The components are dimensioned as $R_{ON}$ = \SI{48}{\ohm}, $R_{TT}$ = \SI{60}{\ohm}, $C_{TX}$ = $C_{RX}$ = \SI{1}{\pico\farad} and $V_{DDQ}$ = \SI{1.1}{\volt}, which is in the order of a real DDR5 interface.
For now, the transmission line is also only modeled as a parasitic capacitance with $C_{TL}$ = \SI{2}{\pico\farad}.
%
%\begin{figure}
% \centering
% \begin{tikzpicture}
% \begin{axis}[
% xlabel={Operating Frequency [MHz]},
% ylabel={Power Dissipation [mW]},
% xmode=log,
% xmin=50,
% xmax=6400,
% xtick={50,100,200,400,800,1600,3200,6400},
% xticklabels={50,100,200,400,800,1600,3200,6400}
% ]
% \addplot coordinates {(50,5.02) (100,5.05) (200,5.11) (400,5.22) (800,5.42) (1600,5.8) (3200,6.46) (6400,7.09)};
% \end{axis}
% \end{tikzpicture}
% \caption{Caption}
% \label{fig:enter-label}
%\end{figure}
%
At a frequency of \SI{100}{\mega\hertz}, the dissipated power is \SI{5.7}{\milli\watt}, which is close to the termination power of the circuit of \SI{6.1}{\milli\watt}.

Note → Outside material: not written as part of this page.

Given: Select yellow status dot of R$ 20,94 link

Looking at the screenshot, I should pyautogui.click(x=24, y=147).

However with increasing frequencies, the power also increases because the capacitors start to conduct.
At \SI{1600}{\mega\hertz} (i.e., 3.2\,Gbps/pin at DDR), the dissipated power is already \SI{8.6}{\milli\watt}, i.e., \SI{40}{\percent} higher than the pure termination power.

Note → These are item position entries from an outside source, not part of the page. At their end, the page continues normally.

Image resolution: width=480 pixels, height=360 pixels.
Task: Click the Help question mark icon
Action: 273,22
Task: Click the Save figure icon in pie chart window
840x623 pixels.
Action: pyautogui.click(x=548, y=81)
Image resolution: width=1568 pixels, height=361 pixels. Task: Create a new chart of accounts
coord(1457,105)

To calculate the power dissipation analytically, the clock signal with frequency $f$ and voltage swing $V_{DDQ}$ can be expressed as a Fourier series
\begin{equation}
v(t) = \frac{V_{DDQ}}{2} + \Re \left\{\frac{-2j \cdot V_{DDQ}}{\pi} \sum_{k=1,3,5,\dots}^{\infty} \frac{1}{k} \exp(j 2 \pi f k t)\right\}.
\end{equation}
with DC component $\frac{V_{DDQ}}{2}$.
%
The complex amplitudes $\underline{\hat{V}}_k$ of the frequency components can be directly determined from this equation as
\begin{equation}
\underline{\hat{V}}_k = \frac{-2j \cdot V_{DDQ}}{\pi} \cdot \frac{1}{k}.
\end{equation}
With the frequency-dependent complex impedances $\underline{Z}_k$ calculated as
\begin{equation}
\underline{Z}_k = R_{ON} + \frac{1}{j 2 \pi f k (C_{TX} + C_{RX}) + \frac{1}{R_{TT}}},
\end{equation}
the DC resistance $R_{DC}$ calculated as
\begin{equation}
R_{DC} = R_{ON} + R_{TT},
\end{equation}
and the voltage across $R_{DC}$ calculated as
\begin{equation}
V_{DC} = V_{DDQ} - \frac{V_{DDQ}}{2} = \frac{V_{DDQ}}{2},
\end{equation}
the total power dissipation $P_{total}$ can be calculated as
\begin{equation}\label{eq:fourier}
P_{total} = \frac{V_{DC}^2}{R_{DC}} + \sum_{k=1,3,5,\dots}^{\infty} \frac{|\underline{\hat{V}}_k|^2}{2} \cdot \Re \left\{\frac{1}{\underline{Z}_k}\right\}.
\end{equation}
%
In reality, the series needs to be terminated at a certain $k$, which can be chosen to match the finite slew rate of the signal.
For LVSTL the same equations can be applied, while for SSTL the calculation of the DC component needs to be adapted.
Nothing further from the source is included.